Chromatin accessibility is thought to be a better predictor of cell identity than transcriptome analysis, with changes in chromatin states often preceding changes in gene expression (Corces et al., 2016). By taking advantage of established cell markers and genetic models, we were able to dissect the chromatin accessibility changes during endocrine cell differentiation at unprecedented resolution. The unexpected similarity between duct cells and those that activate Neurog3 forces a re-evalution of extant endocrine cell development models. For example, our findings provide evidence that pancreatic ‘trunk cells’ previously postulated to be oligopotent progenitors are simply duct cells that default to the ductal lineage in the absence of Neurog3 (Figure 4E). Comparison of Neurog3pos cells from heterozygous (Neurog3+/eGFP) and homozygous wild-type (Tg(eGFP);Neurog3+/+) mice showed that a single, wild-type Neurog3 allele is sufficient to drive global chromatin reconfiguration in the pancreatic endocrine lineage. It is likely that in individual ductal epithelium cells, Neurog3 concentration needs to reach a critical threshold to achieve pioneering activity and to compete with histone proteins for DNA binding (Bankaitis et al., 2015; Klemm et al., 2019).
Using a TF footprint algorithm, we provide quantitative, cell type-specific TF occupancy profiles at nucleotide resolution in pancreatic duct, endocrine progenitor and endocrine cell regulatory DNA. To our knowledge, this is the most comprehensive analysis of TF activity correlated with gene expression during pancreas development. TF-regulatory DNA interactions form the basis of gene regulatory networks, which are central to determining and maintaining cell type-specific transcription, cell fate and function. Further delineation of gene regulatory networks defining pancreatic cell lineages will be crucial for understanding pancreas disorders, and have the potential to improve gene therapy approaches using CRISPR-guided synthetic engineering to generate cells and tissues (Bevacqua et al., 2021).
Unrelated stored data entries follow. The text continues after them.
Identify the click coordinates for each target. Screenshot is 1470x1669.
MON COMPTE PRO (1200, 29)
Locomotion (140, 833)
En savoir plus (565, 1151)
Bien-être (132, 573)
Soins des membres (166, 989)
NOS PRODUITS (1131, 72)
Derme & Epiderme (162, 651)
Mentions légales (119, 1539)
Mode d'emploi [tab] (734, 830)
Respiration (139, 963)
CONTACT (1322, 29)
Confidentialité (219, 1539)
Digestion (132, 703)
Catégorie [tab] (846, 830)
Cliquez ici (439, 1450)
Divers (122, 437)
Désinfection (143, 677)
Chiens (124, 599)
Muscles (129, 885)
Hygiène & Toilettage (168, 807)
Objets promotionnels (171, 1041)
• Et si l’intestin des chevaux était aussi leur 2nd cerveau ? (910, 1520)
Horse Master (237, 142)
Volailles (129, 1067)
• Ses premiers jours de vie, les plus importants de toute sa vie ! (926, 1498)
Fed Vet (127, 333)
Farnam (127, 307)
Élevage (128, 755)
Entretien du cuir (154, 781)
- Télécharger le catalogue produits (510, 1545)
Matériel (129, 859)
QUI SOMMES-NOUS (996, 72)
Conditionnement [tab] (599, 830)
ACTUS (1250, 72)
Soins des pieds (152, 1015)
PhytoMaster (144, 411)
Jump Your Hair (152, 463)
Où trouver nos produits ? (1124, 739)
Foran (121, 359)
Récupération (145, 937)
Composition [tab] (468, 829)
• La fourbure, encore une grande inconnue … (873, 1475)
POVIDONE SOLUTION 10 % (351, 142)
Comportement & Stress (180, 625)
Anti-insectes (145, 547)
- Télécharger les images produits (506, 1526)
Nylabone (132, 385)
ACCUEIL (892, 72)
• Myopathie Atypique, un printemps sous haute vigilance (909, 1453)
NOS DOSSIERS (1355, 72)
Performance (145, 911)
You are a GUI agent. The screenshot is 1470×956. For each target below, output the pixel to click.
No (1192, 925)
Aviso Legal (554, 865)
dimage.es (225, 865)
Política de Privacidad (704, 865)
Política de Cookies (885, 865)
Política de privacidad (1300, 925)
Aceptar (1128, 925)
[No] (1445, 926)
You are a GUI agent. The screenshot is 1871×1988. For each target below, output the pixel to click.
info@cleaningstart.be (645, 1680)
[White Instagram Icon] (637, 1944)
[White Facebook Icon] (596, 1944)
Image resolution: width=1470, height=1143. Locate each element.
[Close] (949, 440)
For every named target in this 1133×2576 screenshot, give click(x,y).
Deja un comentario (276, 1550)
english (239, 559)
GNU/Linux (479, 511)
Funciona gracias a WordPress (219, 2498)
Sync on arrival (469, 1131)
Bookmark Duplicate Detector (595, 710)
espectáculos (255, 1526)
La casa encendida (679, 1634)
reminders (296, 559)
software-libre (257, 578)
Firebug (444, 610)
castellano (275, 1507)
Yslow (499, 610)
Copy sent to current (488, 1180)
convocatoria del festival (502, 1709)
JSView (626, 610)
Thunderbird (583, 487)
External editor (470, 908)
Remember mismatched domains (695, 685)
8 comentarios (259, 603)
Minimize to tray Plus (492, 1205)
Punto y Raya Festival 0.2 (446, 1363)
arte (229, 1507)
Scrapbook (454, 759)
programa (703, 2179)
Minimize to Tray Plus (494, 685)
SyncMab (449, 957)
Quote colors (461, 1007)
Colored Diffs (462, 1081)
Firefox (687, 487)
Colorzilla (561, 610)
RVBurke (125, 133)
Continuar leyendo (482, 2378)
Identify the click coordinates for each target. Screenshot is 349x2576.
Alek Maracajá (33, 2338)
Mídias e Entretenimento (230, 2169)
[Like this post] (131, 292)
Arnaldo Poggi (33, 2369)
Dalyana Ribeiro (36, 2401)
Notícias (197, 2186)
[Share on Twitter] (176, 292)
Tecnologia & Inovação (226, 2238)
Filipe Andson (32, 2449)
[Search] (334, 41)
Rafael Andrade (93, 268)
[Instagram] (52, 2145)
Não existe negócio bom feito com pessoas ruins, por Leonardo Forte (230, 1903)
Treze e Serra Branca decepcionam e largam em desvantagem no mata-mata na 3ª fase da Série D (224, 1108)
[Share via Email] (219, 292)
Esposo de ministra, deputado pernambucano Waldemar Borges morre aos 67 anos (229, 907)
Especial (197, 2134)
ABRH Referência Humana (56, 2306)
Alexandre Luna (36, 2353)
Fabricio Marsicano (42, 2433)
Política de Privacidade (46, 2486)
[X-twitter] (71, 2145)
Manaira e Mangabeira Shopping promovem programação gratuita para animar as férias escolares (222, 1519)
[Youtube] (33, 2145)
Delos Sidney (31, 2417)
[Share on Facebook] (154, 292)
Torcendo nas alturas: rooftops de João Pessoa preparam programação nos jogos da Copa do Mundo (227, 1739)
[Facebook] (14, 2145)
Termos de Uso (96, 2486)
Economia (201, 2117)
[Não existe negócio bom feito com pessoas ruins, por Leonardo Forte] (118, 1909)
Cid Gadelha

Expanding these strategies to human pancreas or in vitro differentiation efforts using emerging single-cell technologies that query chromatin and gene expression profiles (Ma et al., 2020) could offer new approaches to investigating the pathogenesis of type 1 and type 2 diabetes.
METHODS
Animal models
All animal experiments were conducted in accordance with Stanford University IACUC guidelines. Neurog3eGFP/+ knock-in reporter mice were a kind gift from Dr. Klaus Kaestner (University of Pennsylvania, USA) (Lee et al., 2002) and were maintained on a CD1 background. Neurog3-Cre mice were obtained from Guoqiang Gu (Vanderbilt University, USA) and maintained on a mixed background of C57BL/6 and CD1 (Gu et al., 2002). Rosa-mTmG (Muzumdar et al., 2007) mice were obtained from the Jackson Laboratories and maintained on a mixed background of C57BL/6 and CD1. Tg-eGFP; Neurog3+/+ transgenic mice were a kind gift from Drs. Guoqiang Gu and Douglas Melton (Gu et al., 2004). Timed matings were used to obtain mice at embryonic day (E) E15.5 and E17.5 for experiments; observation of a vaginal plug was considered E0.5 for embryonic staging purposes. Both male and female mice were used in all experiments.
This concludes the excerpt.